O aumento de que fala no investimento não se justifica na maior parte pelos processos de privatizações? Ele é sustentável para o futuro?
Tem razão, há nos últimos anos [nestes valores], e não é só de agora, uma importância grande de empresas que eram da esfera pública e passam para o privado. Há também empresas privadas que mudaram de propriedade. Eram de capital maioritariamente português e passaram a ser de capital estrangeiro. Mas o mundo é global e é natural que aceitemos porque é comum a todos os países.

Depois, há as empresas privadas e que têm aumentado a sua capacidade de investimento. Isso sucede com algumas unidades estrangeiras, nomeadamente alemãs. Mas também algumas portuguesas.

O aumento do investimento é para manter ou isto é apenas um epifenómeno motivado pelas privatizações?
Espero que não seja um epifenómeno. Se for, temos um problema grave. É natural que os valores que temos agora sejam esse tal epifenómeno, mas temos muitas empresas e não são só as do Estado. Todo o trabalho de atrair investidores, e sei do que falo por questões profissionais, é lento. Demora muitos meses.

No memorando de entendimento estava inscrito que as privatizações deviam alcançar um valor de 5,5 mil milhões de euros. Mas o Governo dobrou esse valor. Muitos dos críticos dizem que, mais do que a necessidade, o que motivou a acção do governo foi um preconceito ideológico.
Em primeiro lugar, havia um objectivo financeiro de obtenção de receitas e esse é o valor que se precisava para reequilibrar as finanças públicas. As privatizações devem ser olhadas sob a perspectiva de perceber se fazem sentido e se vão trazer maior eficiência e eficácia e desempenho às empresas. Tínhamos um peso muito grande de empresas públicas que perdem todos os anos dinheiro e que prejudicam o Orçamento de Estado e a contribuição que damos através do pagamento de impostos.

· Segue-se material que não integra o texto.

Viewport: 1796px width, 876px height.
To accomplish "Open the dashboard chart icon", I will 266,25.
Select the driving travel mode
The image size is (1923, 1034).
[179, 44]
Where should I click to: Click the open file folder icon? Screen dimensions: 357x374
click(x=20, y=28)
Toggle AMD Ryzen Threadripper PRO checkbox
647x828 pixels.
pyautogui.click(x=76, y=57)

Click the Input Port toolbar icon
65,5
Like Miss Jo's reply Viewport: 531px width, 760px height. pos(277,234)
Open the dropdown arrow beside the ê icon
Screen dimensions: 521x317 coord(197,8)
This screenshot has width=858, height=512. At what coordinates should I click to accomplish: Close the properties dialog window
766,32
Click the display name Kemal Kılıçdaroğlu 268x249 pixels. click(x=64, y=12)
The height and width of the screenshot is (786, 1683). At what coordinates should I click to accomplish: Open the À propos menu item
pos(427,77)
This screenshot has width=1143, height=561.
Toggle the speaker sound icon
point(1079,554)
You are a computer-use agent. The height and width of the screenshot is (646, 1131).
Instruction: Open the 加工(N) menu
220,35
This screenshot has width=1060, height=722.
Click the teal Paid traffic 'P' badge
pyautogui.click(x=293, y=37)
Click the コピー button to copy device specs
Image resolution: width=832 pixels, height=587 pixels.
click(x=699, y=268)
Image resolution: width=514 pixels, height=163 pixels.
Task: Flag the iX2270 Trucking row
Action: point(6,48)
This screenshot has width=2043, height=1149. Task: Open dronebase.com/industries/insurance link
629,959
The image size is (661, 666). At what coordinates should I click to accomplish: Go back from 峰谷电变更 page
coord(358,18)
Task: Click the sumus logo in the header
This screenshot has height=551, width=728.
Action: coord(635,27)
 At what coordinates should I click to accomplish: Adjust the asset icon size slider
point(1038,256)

Mas nem todas as empresas estão nesse grupo. O Oceanário obtinha lucros anuais. A TAP, na sua actividade operacional, também tinha um saldo positivo...
Sim, mas o que é que fazia a operação do Brasil, que tem perdas medonhas todos os anos? Criámos ao longo dos anos situações muito difíceis de resolver. Qual é a expectativa que se tem? É que, com a venda das empresas, os privados as saibam manter, aumentar os postos de trabalho e que as empresas sejam competitivas no mercado global.

Quanto às concessões, do Oceanário ou das empresas de transportes, há várias motivações. Na questão das empresas de transporte, há a questão de desonerar o Estado e os contribuintes dessas empresas, dando a exploração a empresas privadas. No caso do Oceanário, não conhecendo as motivações, de certeza que há uma explicação lógica.

Temos de partir do pressuposto de que estas concessões vão ter um resultado positivo e que, se não tiverem, podem ser reversíveis.

Portanto, não pensa que o Governo tenha ido longe demais?
Acho que havia muita coisa por resolver há muitos anos e agora resolveu-se. Fez-se num período que nos pode parecer curto, mas o caminho fica muito mais facilitado para quem nos venha a governar a partir de Outubro.

A redução do défice (de 9,8,%, em 2011, para 4,5% em 2014) tem sido apontado pelo Governo como uma das maiores conquistas deste período. Todavia, há quem defenda que esta diminuição foi conseguida pelas vendas de empresas do Estado, que são irrepetíveis, e pelo "colossal" aumento de impostos, que foi apresentado como momentâneo. Há condições para no futuro manter o défice em valores reduzidos quando o enquadramento mudar?
É verdade que as primeiras medidas de correcção das contas públicas foram feitas com base em receitas, que nem era o que estava previsto no memorando. Mas os responsáveis devem ter pensado que era mais curto para obter resultados. É assim que se justifica a questão da enorme carga fiscal e das receitas das privatizações, que desde os anos de 1980 têm dado uma ajuda ao défice.

Penso que a nova fase, depois das eleições de Outubro, vai proporcionar a possibilidade a quem governar de ir diminuindo os impostos e voltar a reencontrar as taxas correctas tendo em conta os salários em Portugal e que deixe de haver as contribuições extraordinárias. E que passemos a ser um país a ter os défices abaixo ou até os 3%.

A carga fiscal tem de diminuir e não de aumentar, porque isso não incentiva nem o investimento, nem o recrutamento.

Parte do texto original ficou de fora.